We’ve found this to be true of baby books as well. They can provide helpful information and serve as a starting point for a conversation, but that’s about as far as their usefulness goes. The best guide to parenting is using our eyes and ears to pick up on Felix’s patterns, being sensitive to his needs, and resolute—though gentle—in encouraging habits that we appreciate, like napping.

For the past couple of weeks, for example, S has kept a detailed log of his activity cycle, which we then inputted into a program our neighbor suggested when she heard we were still worrying about sleep. The program showed that even though Felix naps erratically and in short bursts, he’s actually getting more shut eye than we thought. He even likes sleeping at certain times of the day, almost everyday. So while he’s not matching up with the statistically average baby—and how many babies would?—he’s got his own rhythms and routines, and there’s no need for us to agonize over him.

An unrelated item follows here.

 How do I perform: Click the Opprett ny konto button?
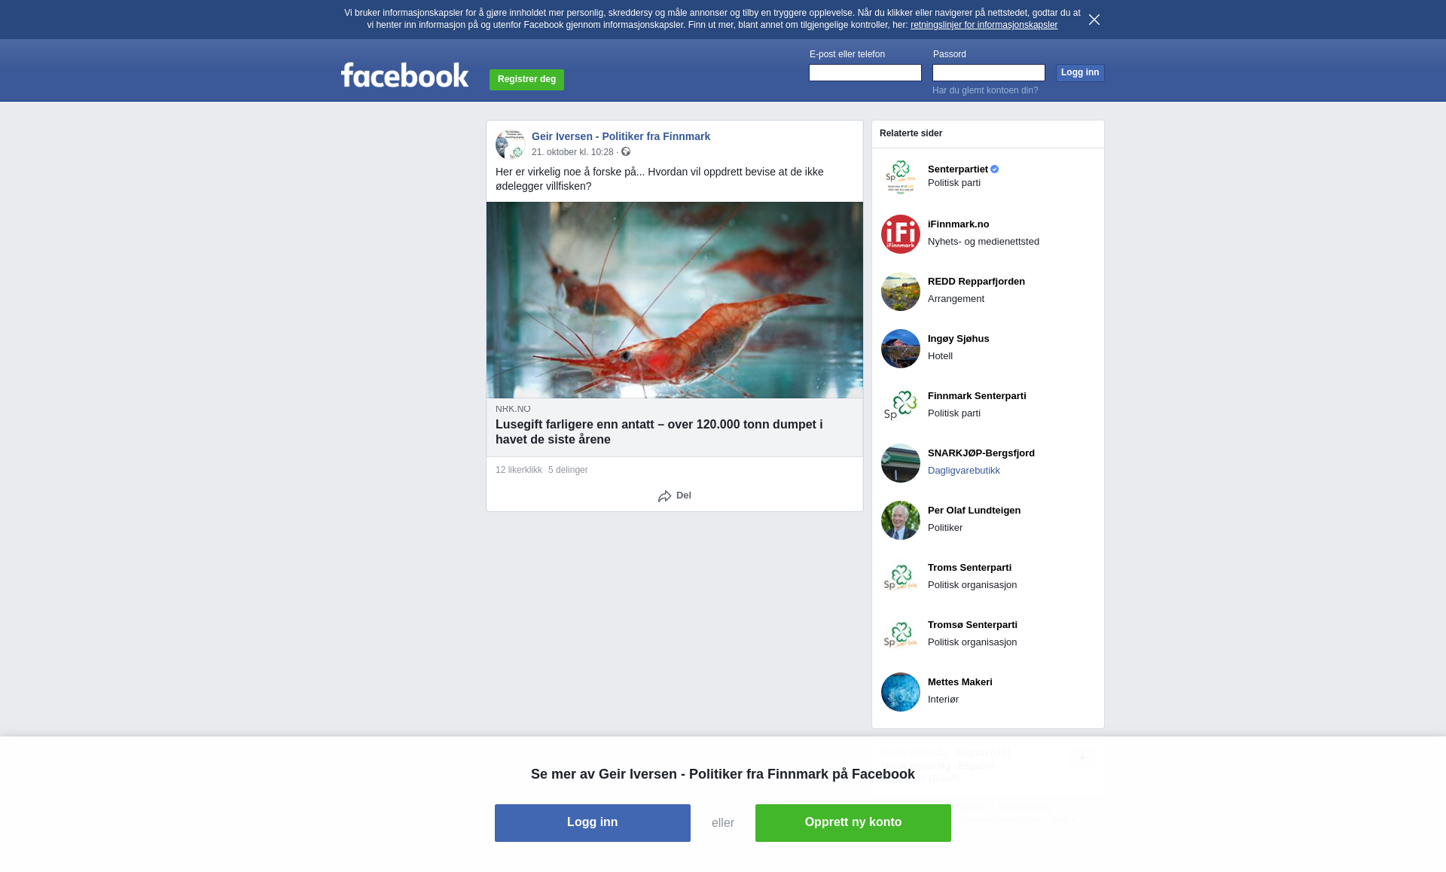click(853, 823)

Back when Felix was in the NICU, I became adept at reading his monitoring machines, and would sometimes focus more on them than I would on him. “Stop looking at that, Daddy,” a nurse told me one day. “You won’t have the machines at home. Pay attention to your baby. He’ll tell you what he needs.”

Those machines described Felix without actually seeing him, which S and I sometimes do ourselves, when we filter his behavior through the lens of those damn books. Like Billy Collins’ poem suggests, there’s something reductive about using books to make sense of the world, instead of opening your senses to experiencing it.

From now on I’m going to try and resist delving into our childcare library, and instead open my eyes more. Felix knows what he’s doing, and we have wonderful people around us to share their real life experiences. Even more importantly, S and my parental instincts have served us well enough so far.

If only I could write that last bit without knocking on wood.